[Supplied data — start]

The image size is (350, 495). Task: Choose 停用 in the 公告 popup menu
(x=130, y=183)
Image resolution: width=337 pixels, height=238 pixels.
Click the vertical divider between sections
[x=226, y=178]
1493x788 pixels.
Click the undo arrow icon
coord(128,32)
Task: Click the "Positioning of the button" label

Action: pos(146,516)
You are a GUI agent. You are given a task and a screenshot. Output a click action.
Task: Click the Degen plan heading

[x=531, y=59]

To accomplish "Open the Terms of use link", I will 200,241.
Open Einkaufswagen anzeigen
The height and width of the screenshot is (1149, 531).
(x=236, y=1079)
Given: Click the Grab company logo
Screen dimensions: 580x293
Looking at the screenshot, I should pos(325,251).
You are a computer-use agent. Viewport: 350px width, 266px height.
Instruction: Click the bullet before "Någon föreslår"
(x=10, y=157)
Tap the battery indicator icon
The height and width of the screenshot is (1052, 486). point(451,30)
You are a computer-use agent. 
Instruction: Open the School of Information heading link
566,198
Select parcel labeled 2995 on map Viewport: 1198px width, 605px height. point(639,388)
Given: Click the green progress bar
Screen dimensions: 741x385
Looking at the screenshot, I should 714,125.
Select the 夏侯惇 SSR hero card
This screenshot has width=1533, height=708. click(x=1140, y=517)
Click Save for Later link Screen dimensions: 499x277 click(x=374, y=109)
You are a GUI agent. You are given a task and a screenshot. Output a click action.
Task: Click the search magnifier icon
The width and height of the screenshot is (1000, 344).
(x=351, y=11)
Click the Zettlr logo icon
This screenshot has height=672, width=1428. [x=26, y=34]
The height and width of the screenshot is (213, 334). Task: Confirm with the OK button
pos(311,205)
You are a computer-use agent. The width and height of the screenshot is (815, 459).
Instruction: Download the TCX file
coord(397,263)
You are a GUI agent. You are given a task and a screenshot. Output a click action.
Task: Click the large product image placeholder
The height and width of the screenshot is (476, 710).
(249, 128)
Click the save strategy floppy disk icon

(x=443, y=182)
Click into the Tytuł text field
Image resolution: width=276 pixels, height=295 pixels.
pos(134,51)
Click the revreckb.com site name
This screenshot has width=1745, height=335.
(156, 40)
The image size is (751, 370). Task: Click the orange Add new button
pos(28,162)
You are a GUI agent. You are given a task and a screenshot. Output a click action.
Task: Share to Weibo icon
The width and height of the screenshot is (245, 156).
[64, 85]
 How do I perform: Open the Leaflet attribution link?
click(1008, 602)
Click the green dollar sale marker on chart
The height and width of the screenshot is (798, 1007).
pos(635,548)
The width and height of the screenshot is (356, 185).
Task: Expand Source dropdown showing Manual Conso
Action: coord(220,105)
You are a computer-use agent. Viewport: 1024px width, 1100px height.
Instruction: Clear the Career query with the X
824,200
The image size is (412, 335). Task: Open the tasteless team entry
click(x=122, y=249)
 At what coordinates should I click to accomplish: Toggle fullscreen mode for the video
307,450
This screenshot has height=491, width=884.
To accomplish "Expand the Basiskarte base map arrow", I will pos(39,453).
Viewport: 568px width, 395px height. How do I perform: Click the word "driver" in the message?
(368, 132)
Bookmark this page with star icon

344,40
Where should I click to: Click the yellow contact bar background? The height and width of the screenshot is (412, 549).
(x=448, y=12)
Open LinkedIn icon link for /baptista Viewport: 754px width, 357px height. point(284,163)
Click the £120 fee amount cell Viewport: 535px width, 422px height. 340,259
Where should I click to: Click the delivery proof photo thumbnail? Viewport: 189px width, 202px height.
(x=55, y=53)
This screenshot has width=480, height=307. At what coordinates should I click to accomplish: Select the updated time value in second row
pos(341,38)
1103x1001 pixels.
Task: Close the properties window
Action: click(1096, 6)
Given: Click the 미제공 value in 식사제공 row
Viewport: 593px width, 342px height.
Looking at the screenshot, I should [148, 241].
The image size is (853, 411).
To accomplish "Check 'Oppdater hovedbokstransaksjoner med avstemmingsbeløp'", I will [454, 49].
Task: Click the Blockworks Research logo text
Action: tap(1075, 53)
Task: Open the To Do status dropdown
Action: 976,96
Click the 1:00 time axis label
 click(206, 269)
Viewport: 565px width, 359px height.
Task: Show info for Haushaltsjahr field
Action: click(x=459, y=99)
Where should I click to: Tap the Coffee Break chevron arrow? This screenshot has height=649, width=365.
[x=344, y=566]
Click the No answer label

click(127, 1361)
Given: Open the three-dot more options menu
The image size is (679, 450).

[Supplied data — finish]

**Required work:**
Please restate every line of the records exactly.

**Exercise output:**
The image size is (350, 495). Task: Choose 停用 in the 公告 popup menu
(x=130, y=183)
Image resolution: width=337 pixels, height=238 pixels.
Click the vertical divider between sections
[x=226, y=178]
1493x788 pixels.
Click the undo arrow icon
coord(128,32)
Task: Click the "Positioning of the button" label

Action: pos(146,516)
You are a GUI agent. You are given a task and a screenshot. Output a click action.
Task: Click the Degen plan heading

[x=531, y=59]

To accomplish "Open the Terms of use link", I will 200,241.
Open Einkaufswagen anzeigen
The height and width of the screenshot is (1149, 531).
(x=236, y=1079)
Given: Click the Grab company logo
Screen dimensions: 580x293
Looking at the screenshot, I should pos(325,251).
You are a computer-use agent. Viewport: 350px width, 266px height.
Instruction: Click the bullet before "Någon föreslår"
(x=10, y=157)
Tap the battery indicator icon
The height and width of the screenshot is (1052, 486). point(451,30)
You are a computer-use agent. 
Instruction: Open the School of Information heading link
566,198
Select parcel labeled 2995 on map Viewport: 1198px width, 605px height. point(639,388)
Given: Click the green progress bar
Screen dimensions: 741x385
Looking at the screenshot, I should 714,125.
Select the 夏侯惇 SSR hero card
This screenshot has width=1533, height=708. click(x=1140, y=517)
Click Save for Later link Screen dimensions: 499x277 click(x=374, y=109)
You are a GUI agent. You are given a task and a screenshot. Output a click action.
Task: Click the search magnifier icon
The width and height of the screenshot is (1000, 344).
(x=351, y=11)
Click the Zettlr logo icon
This screenshot has height=672, width=1428. [x=26, y=34]
The height and width of the screenshot is (213, 334). Task: Confirm with the OK button
pos(311,205)
You are a computer-use agent. The width and height of the screenshot is (815, 459).
Instruction: Download the TCX file
coord(397,263)
You are a GUI agent. You are given a task and a screenshot. Output a click action.
Task: Click the large product image placeholder
The height and width of the screenshot is (476, 710).
(249, 128)
Click the save strategy floppy disk icon

(x=443, y=182)
Click into the Tytuł text field
Image resolution: width=276 pixels, height=295 pixels.
pos(134,51)
Click the revreckb.com site name
This screenshot has width=1745, height=335.
(156, 40)
The image size is (751, 370). Task: Click the orange Add new button
pos(28,162)
You are a GUI agent. You are given a task and a screenshot. Output a click action.
Task: Share to Weibo icon
The width and height of the screenshot is (245, 156).
[64, 85]
 How do I perform: Open the Leaflet attribution link?
click(1008, 602)
Click the green dollar sale marker on chart
The height and width of the screenshot is (798, 1007).
pos(635,548)
The width and height of the screenshot is (356, 185).
Task: Expand Source dropdown showing Manual Conso
Action: coord(220,105)
You are a computer-use agent. Viewport: 1024px width, 1100px height.
Instruction: Clear the Career query with the X
824,200
The image size is (412, 335). Task: Open the tasteless team entry
click(x=122, y=249)
 At what coordinates should I click to accomplish: Toggle fullscreen mode for the video
307,450
This screenshot has height=491, width=884.
To accomplish "Expand the Basiskarte base map arrow", I will pos(39,453).
Viewport: 568px width, 395px height. How do I perform: Click the word "driver" in the message?
(368, 132)
Bookmark this page with star icon

344,40
Where should I click to: Click the yellow contact bar background? The height and width of the screenshot is (412, 549).
(x=448, y=12)
Open LinkedIn icon link for /baptista Viewport: 754px width, 357px height. point(284,163)
Click the £120 fee amount cell Viewport: 535px width, 422px height. 340,259
Where should I click to: Click the delivery proof photo thumbnail? Viewport: 189px width, 202px height.
(x=55, y=53)
This screenshot has width=480, height=307. At what coordinates should I click to accomplish: Select the updated time value in second row
pos(341,38)
1103x1001 pixels.
Task: Close the properties window
Action: click(1096, 6)
Given: Click the 미제공 value in 식사제공 row
Viewport: 593px width, 342px height.
Looking at the screenshot, I should [148, 241].
The image size is (853, 411).
To accomplish "Check 'Oppdater hovedbokstransaksjoner med avstemmingsbeløp'", I will [454, 49].
Task: Click the Blockworks Research logo text
Action: tap(1075, 53)
Task: Open the To Do status dropdown
Action: 976,96
Click the 1:00 time axis label
 click(206, 269)
Viewport: 565px width, 359px height.
Task: Show info for Haushaltsjahr field
Action: click(x=459, y=99)
Where should I click to: Tap the Coffee Break chevron arrow? This screenshot has height=649, width=365.
[x=344, y=566]
Click the No answer label

click(127, 1361)
Given: Open the three-dot more options menu
The image size is (679, 450).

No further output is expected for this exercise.